Os jovens tucunarés azuis possuem um padrão "paca" de cor.
Equipamento recomendado pra Serra da Mesa:



Varas #7, #8 e #9 de ação moderada-rápida ou rápida, com 9’ de comprimento. A Serra da mesa sofre muita incidência de vento, quase o ano inteiro. O vento fica forte principalmente após às 9:30 da manhã, até às 16:30 . Nesse momento o mosqueiro deve dar preferência em pescar nas grotas ou recantos como são chamados na SM, pois ventam menos.
Azul no Diver com cabeça de pêlo


Linhas: Floating de cabeça curta (ex: linha Clouser da Rio), não tenho experiência com linhas intermediate para tucunarés, alguns relatam uma boa opção;

Moscas que recomendo:
A traíra erra muitos ataques na superfície. Trabalhar o popper mais lento, pausadamente, é uma boa alternativa.
Traíra com Z popper. Foto: leandro Vitorino
- Poppers e Gênesis (diver criada por Thiago Zanetti) no período da manhã (até às 9:30 hs) e no final da tarde (após às 17 hs). Essas moscas sofrem mais ação nesses horários e são períodos com menos vento e, consequentemente, com menos marola pra atrapalhar a ação do Popper. Não use poppers grandes, são mais difíceis de pinchar e não tem necessidade. Não use poppers com anzóis que tem o gap muito fechado, não fisgam bem o peixe. Os poppers de cabeça curta se dão melhor que os pencil poppers. Não ate a Gênese com anzol muito grosso, pois pesam mais a mosca, comprometendo a sua flutuabilidade e funcionamento.


- Streamers de +- 15 cm, com EP ou Craft fur com cores cítricas ou todo branco com cabeça vermelha ou rosa, com brilho. Fazer listras verticais nas moscas de EP com canetas de DVD também atrai melhor o peixe, pois o movimento horizontal da mosca com listras verticais provocam uma maior sensação de movimento, instigando o predador ao ataque. Outro fator é que tanto os pequenos tucunarés, jacundás e outros pequenos ciclídeos (cará ou corró), que são presas naturais dos tucunarés da Serra da Mesa, possuem listras verticais.

Leader:

Uso Leaders de 1,5 m à 1,8 m;

Pra quem usa leaders cônicos, o 0x e o 1x são suficientes;

Fórmula de leader montado em duas partes para SM:

110 cm de fluocarbon 0,50 mm + 50 cm de fluocarbon 0,40 mm

O fluocarbon de 0,40 cm terá uma resistência de +- 20 libras, suficiente para a pesca na SM.            

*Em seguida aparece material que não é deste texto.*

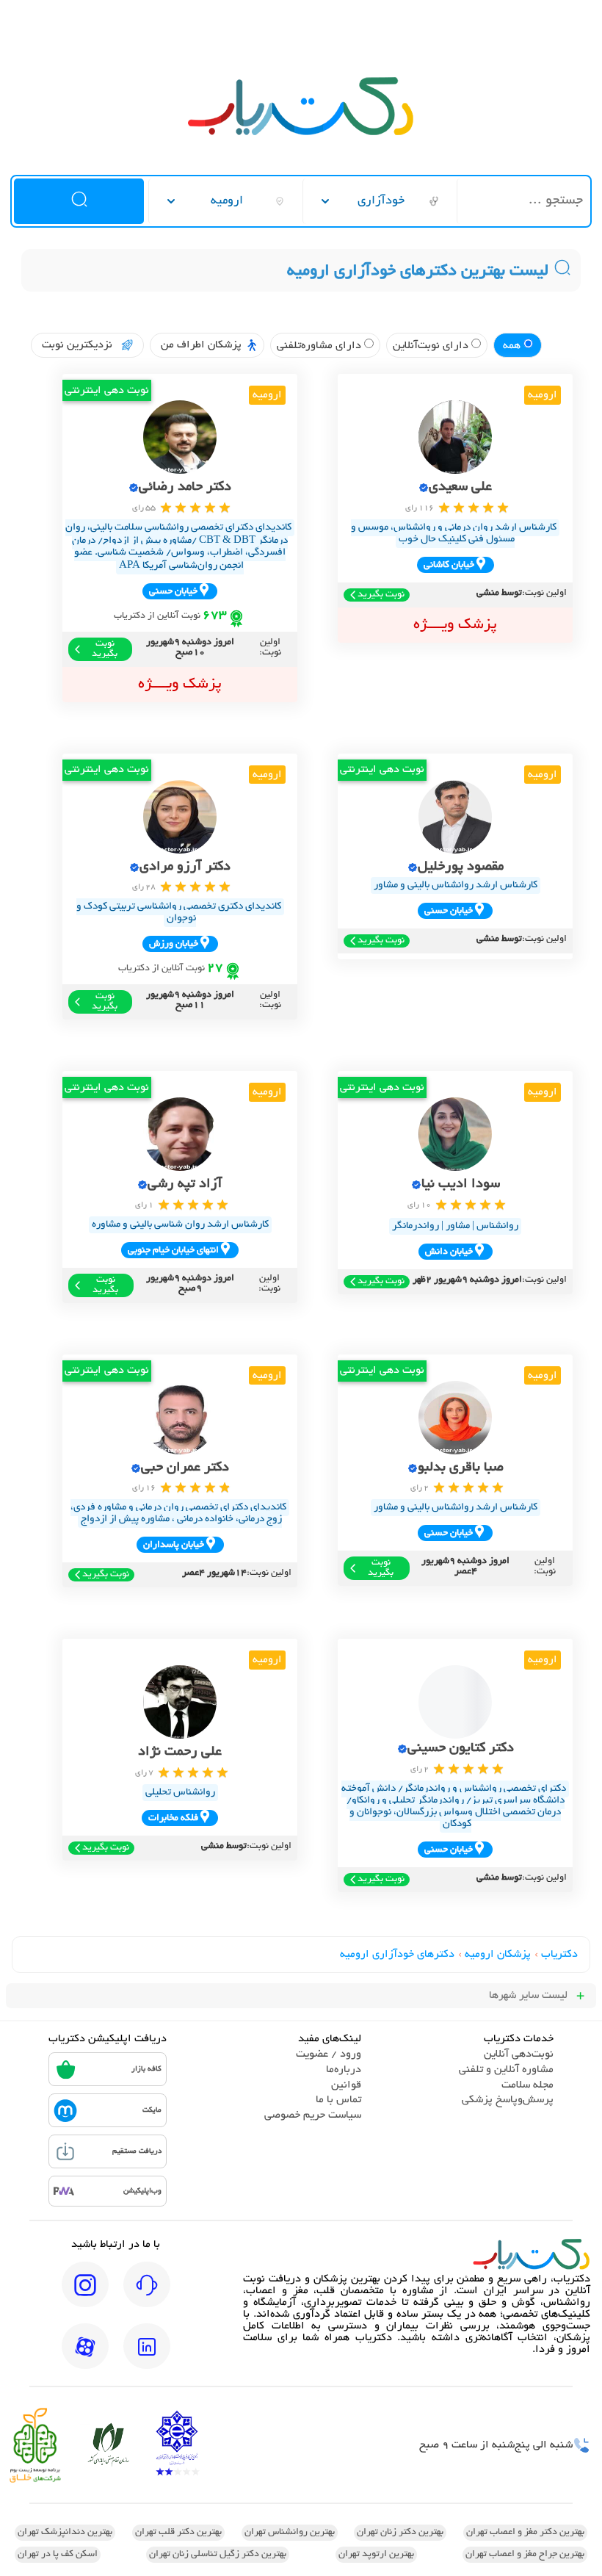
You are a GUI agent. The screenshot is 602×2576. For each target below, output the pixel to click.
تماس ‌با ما (338, 2100)
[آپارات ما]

Pesque e mergulhe consciente:


Ainda não existem leis ou fiscalização que protejam adequadamente os tucunarés do sudeste ou da Serra da Mesa, nem mesmo no seu período reprodutivo, sendo abatidos em várias modalidades de pesca. Acredito que independente da modalidade que se pratique, o que vale mesmo é exercitar a pesca consciente, da maneira menos agressiva ao ecossistema aquático, de forma que a captura seja prazerosa ao pescador e que ao mesmo tempo o peixe sofra o mínimo possível, sendo devolvido ativo e próximo do seu território! Lembre-se que abater uma grande matriz é enfraquecer o potencial genético do cardume. A época reprodutiva é, indubitavelmente, o melhor momento para os pescadores esportivos obterem ações na superfície e também o melhor instante para os apneístas “capturarem” boas fotos subaquáticas dos grandes troféus. Portanto, pesquem e mergulhem conscientes!


OBS: No texo acima escrevi muitas colocações pontuais de números, horários, meses e tamanhos. Sabemos que existe uma série de variações possíveis, mas coloquei dessa forma para ser mais didático e gerar menos confusão ao leitor.